With the GSA, Macdonald started the Early Career Geoscience Faculty Workshop program that she ran for about a decade and then supported the successful transition to new leadership for the multi-day workshop that continues today.

“I have enjoyed throughout my career the inter-play between things that I have been able to do at William & Mary and things that I have been able to do working in geoscience at the national level,” Macdonald said.

All of this she did while serving at W&M, connecting various entities and constantly helping others.

“Since her arrival at W&M, Heather has promoted faculty development and served as a mentor to countless individuals within the university and across the nation,” wrote Virginia McLaughlin, Chancellor Professor of Education who also joined the W&M faculty in 1983.

“Whether co-chairing the Women’s Caucus, serving on panels to demystify the tenure and promotion process or personally counseling colleagues as they shape their career paths, Heather has generously supported the growth and success of others.”

Part of that was working to recruit, retain and encourage members of underrepresented groups in the STEM fields, including community college faculty.

“From my own perspective, it was being a woman in a field that was underrepresented in terms of women,” Macdonald said. “It is important to have all voices at the tables that we were part of.”

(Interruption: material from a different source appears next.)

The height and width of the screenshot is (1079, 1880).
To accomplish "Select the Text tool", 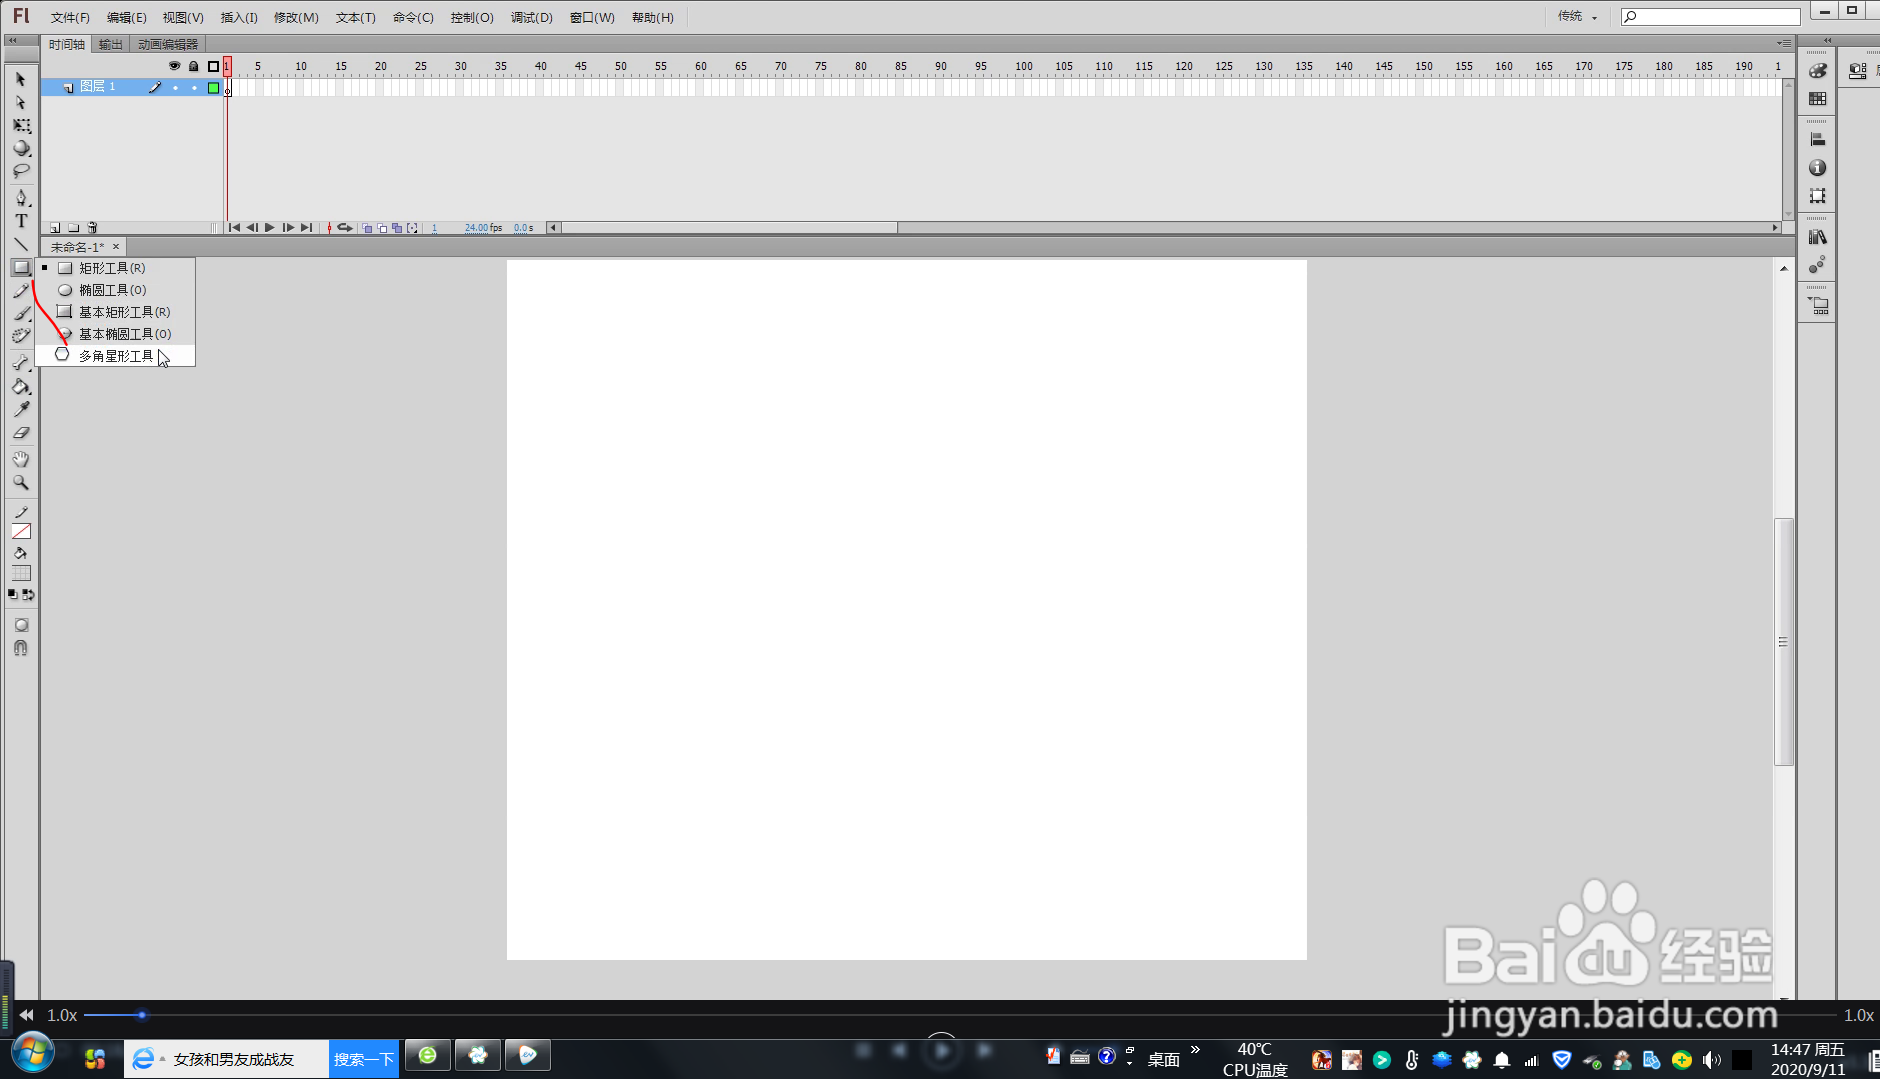I will click(21, 221).
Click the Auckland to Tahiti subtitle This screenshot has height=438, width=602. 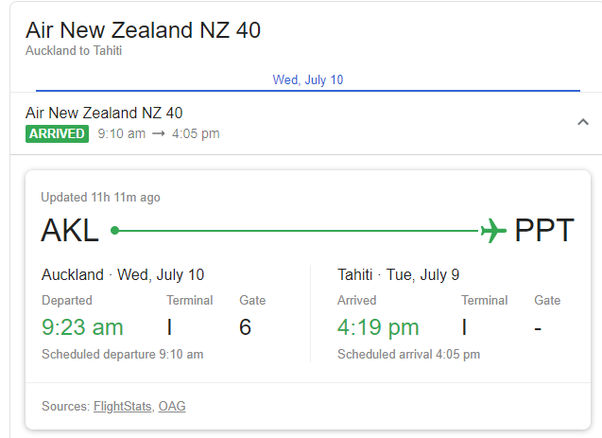74,50
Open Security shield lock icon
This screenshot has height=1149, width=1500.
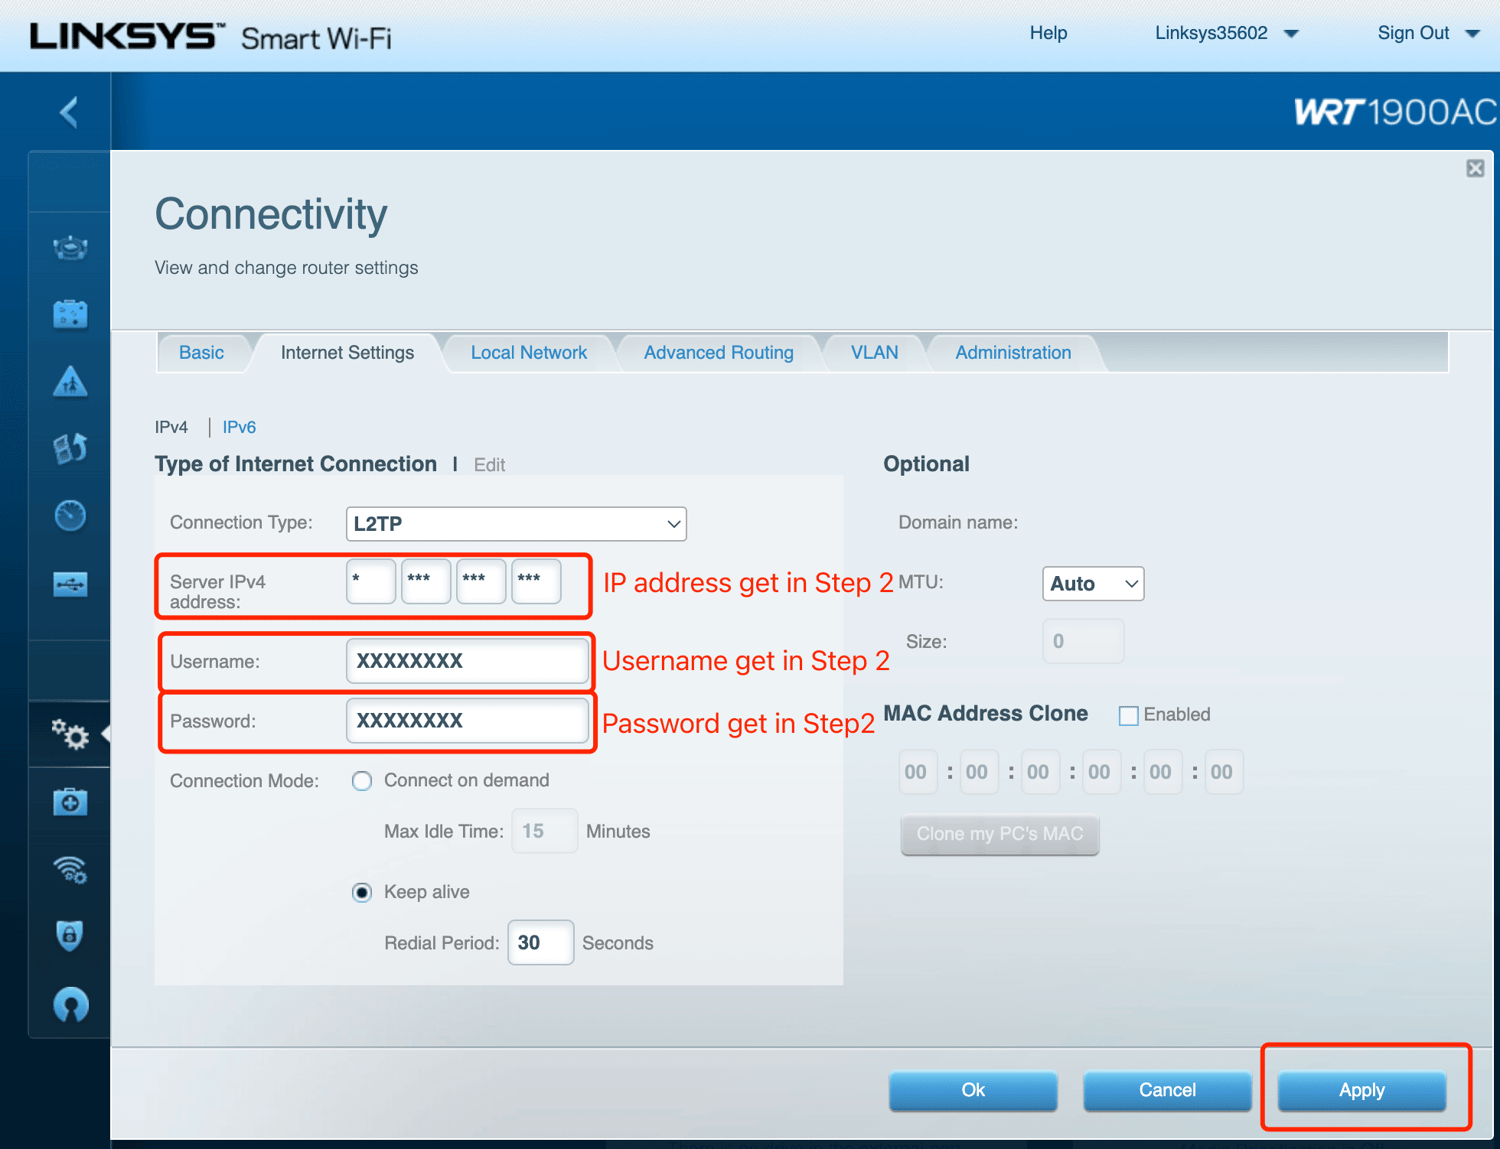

Canuel wrote that Macdonald “has been a personal inspiration and mentor to me in many ways.” Boles-Ash Distinguished Professor of Biology Paul Heideman wrote: “Long before ‘inclusion’ was a common word in higher education, Heather was always inclusive.”

Honoring Macdonald, the GSA devoted part of its annual meeting in September 2019 to “Celebrating the Role of Heather Macdonald in Geoscience Education in Two-Year Colleges.” Looking back, she talked about all the things she has enjoyed about teaching and learning.

“I’m incredibly grateful to be here at William & Mary and incredibly grateful for the geology department — to my colleagues, the four founders, current and past faculty and staff, and of course the students,” Macdonald said. “The department is a place of opportunities — teaching, research, leadership and service.

“And I am privileged to have worked with so many across the university. I’m particularly excited about the Studio for Teaching & Learning Innovation. I have learned so much from the many colleagues I’ve worked with over the years, both here and elsewhere.”